Linda: Der erste Film, Beasts from the East, ist relativ aggressiv und hart geschnitten, sehr schnell und hektisch. In The Epic & The Beasts geht es vor allem um die Freude und Freundschaft, um viel Emotionen und schönes Licht. Im neusten Clip wollte ich den Kampf gegen dunkle Mächte einarbeiten. Die Effekte wechseln sehr kontrastreich zwischen Licht und Dunkelheit. Die Geschichte handelt davon, dass man seine Kindheitswelt zurückholen möchte, der Weg dorthin aber immer wieder bedrohlich wird. Erst am Ende „fliegen“ alle und der Fluch ist gebrochen.

ZEIT ONLINE: Alle drei Kurzfilme sind sehr erfolgreich. Inwiefern hilft dieser Erfolg im Netz Ihrer Karriere?

Linda: Ich glaube, dass die Freiheit im Netz für einen ganz neuen Ansporn und letztlich auch für neue Inhalte sorgt. Für mich als kleinen Filmemacher ist es eine große Chance, wenn ein Publikum darüber entscheidet, ob es meinen Film sehen möchte, und nicht etwa die Jury eines Filmfestivals. Das fördert die kreative Arbeit, über die dann auch neue Kunden, etwa aus der Werbung, an mich herantreten.

ZEIT ONLINE: Ihre Netzfilme sind also auch eine Form der Akquise?

Linda: Zum Teil. Aber ich akquiriere meine Werbeaufträge nicht einzig dadurch. Viele möchten nämlich gerne eine Kopie dessen, was sie gesehen haben. Das funktioniert jedoch nicht, denn das Netz vergisst nicht und man darf den Zuschauer nicht für dumm halten. Sobald plötzlich ein Werbe-Zusammenhang besteht, merkt er, dass es mit dieser Arbeit nicht um Erkenntnis geht, sondern um Kommerz. Deshalb ist die Beasts-Reihe auch ohne kommerziellen Hintergrund entstanden.

ZEIT ONLINE: Was war dann die Motivation abgesehen von Ihrer Leidenschaft fürs Skaten?

Linda: Meine Motivation ist es auch, zu zeigen, dass man mit weitaus geringeren Mitteln als den GEZ-Milliarden gute Filme drehen kann. Es entbehrt nicht einer gewissen Ironie, dass viele deutsche Filmemacher inzwischen vor allem auf Vimeo oder YouTube bekannt sind und mit kleinem Budget Werke zaubern, von denen sich die TV-Sender eine Scheibe abschneiden könnten. Diese und andere internationale Künstler sind sowohl Inspiration als auch Konkurrenz, die mich anspornen.

ZEIT ONLINE: Wie wichtig ist das Feedback der Zuschauer auf Plattformen wie Vimeo?

Linda: Wir haben inzwischen sogar noch ein Making-Of online gestellt, weil so viele Fragen kamen. Der gesamte Prozess ist ein Säen und Ernten. Natürlich fragt man sich immer, wie viel man von seinen filmemacherischen Tricks preisgeben möchte, aber der Trend entwickelt sich dahin, immer mehr zu teilen.

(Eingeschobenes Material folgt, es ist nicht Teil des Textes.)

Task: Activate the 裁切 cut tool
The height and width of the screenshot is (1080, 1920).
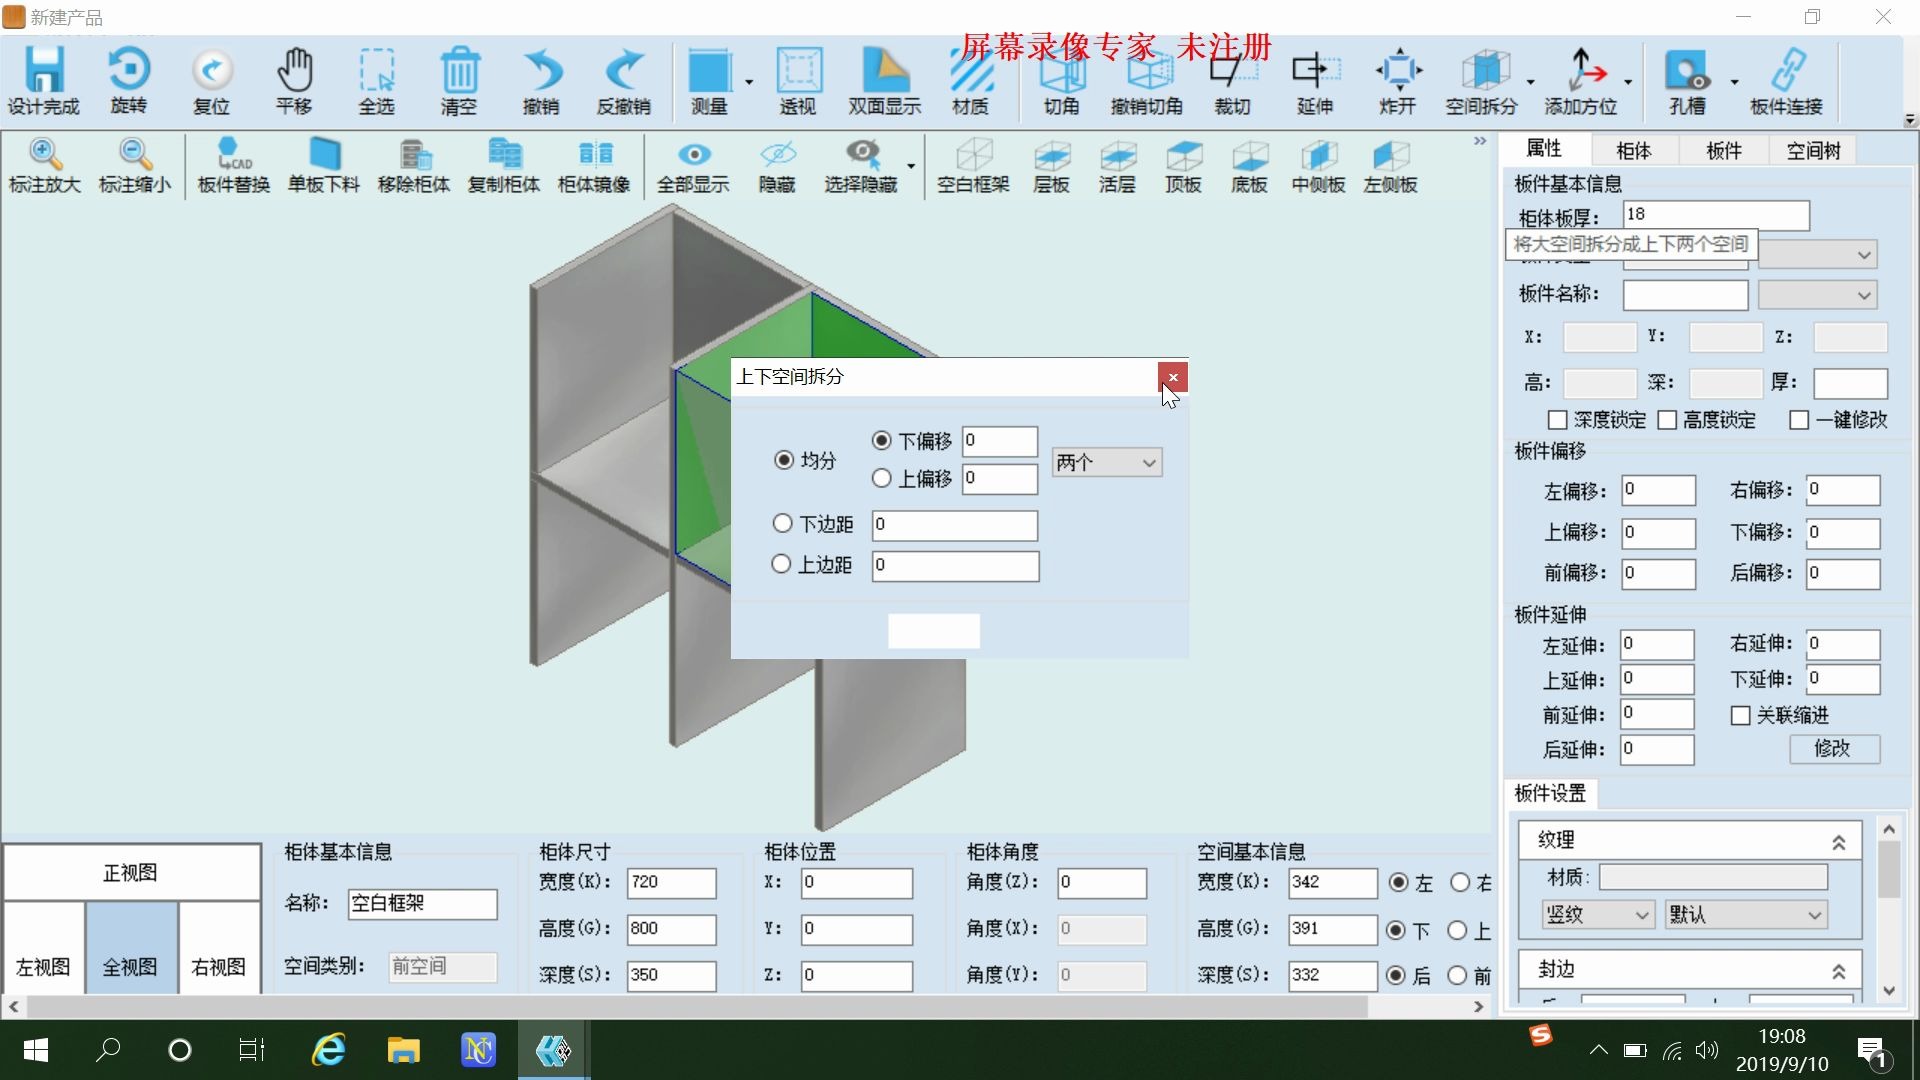Action: 1231,80
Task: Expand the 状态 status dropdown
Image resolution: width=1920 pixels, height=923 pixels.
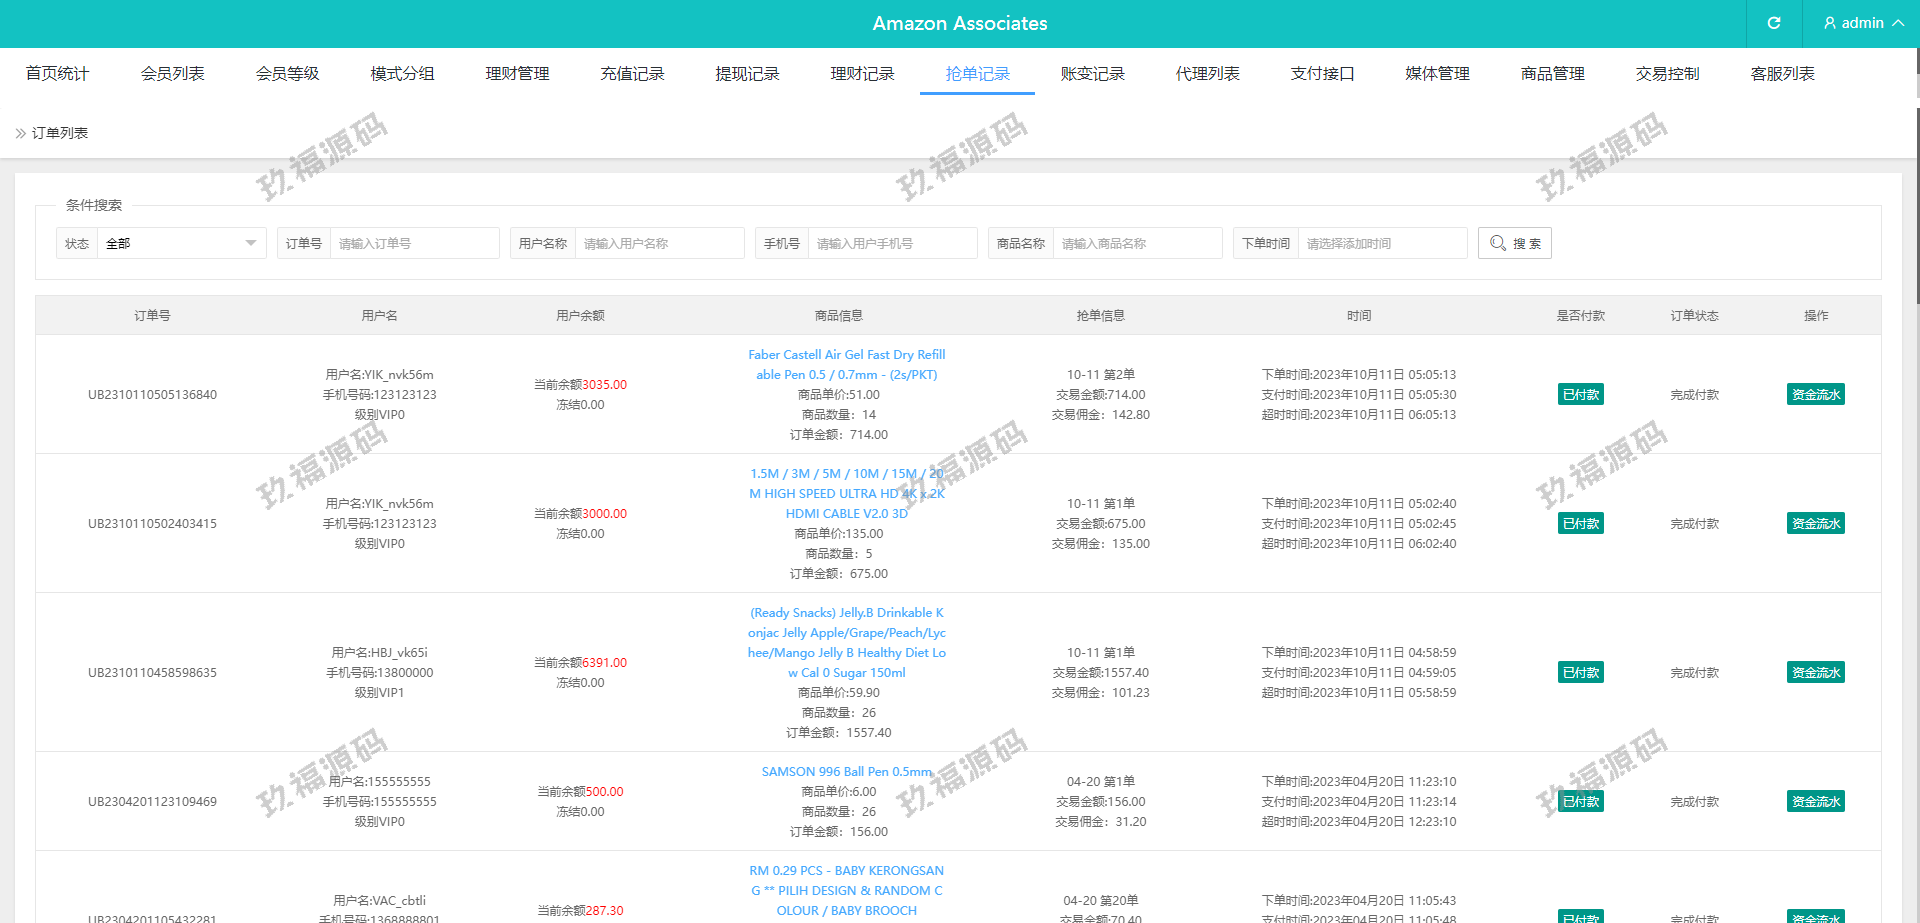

ZEIT ONLINE: Das tun Sie auch in Workshops, in denen Sie erklären, wie man mit einfachen Mittel Filme drehen kann.

Linda: Ich finde es toll, wenn ein 50-Jähriger, der noch nie gefilmt hat, Filme mit seinen Kindern dreht und diese mit der Welt teilt. Den Ansatz, den ich zu vermitteln versuche, ist, dass man seine Kamera einfach laufen lässt und im richtigen Moment „da“ ist. In meinem aktuellen Film Mr. Elektro geht es um einen balinesischen Heiler, der elektrische Stöße weiterleitet. Viele fragen, wieso ich über so ein esoterisches Thema einen Film gedreht habe. Nun, weil ich die Kamera angeschaltet habe, als dieser Typ kam.

ZEIT ONLINE: Planen Sie, Mr. Elektro auch online zu veröffentlichen, vielleicht über Vimeo-on-Demand?

Linda: Ich denke, dass ich ihn irgendwann auch online stelle. Aber Mr. Elektro ist ein schwieriger Fall. Der Film arbeitet mit einigen Überraschungen und bewegt sich zwischen Wissenschaft und Glauben. Da ist ein direktes Kinoerlebnis sowohl für den Zuschauer als auch für mich lohnender, als den Film online zu veröffentlichen. Man sieht auch an den Klickzahlen des Trailers, dass das Thema viral nicht so gut funktioniert wie ein Clip aus der Beasts-Reihe. In diesem Fall könnte ich eine 40-minütige Version erstellen, zwei Euro dafür verlangen und es würde wohl laufen.

ZEIT ONLINE: Es gibt also weiterhin gute Gründe für Online- und Offline-Vertriebswege?

Linda: Man kann die gar nicht mehr so klar trennen. Unser erstes Feature Born to Skate war auf illegalen Plattformen ziemlich erfolgreich. Wir fanden das zunächst nicht so geil, aber letztlich war es diese Fanbase, die den Film zum Fernsehen getragen hat. Denn als er das erste Mal auf ZDF Kultur lief, hatte er sogar eine messbare Quote – und das nur, weil ihn so viele bereits von Streaming-Plattformen kannten. Da denkt man natürlich hinterher schon darüber nach, welcher Weg der beste ist.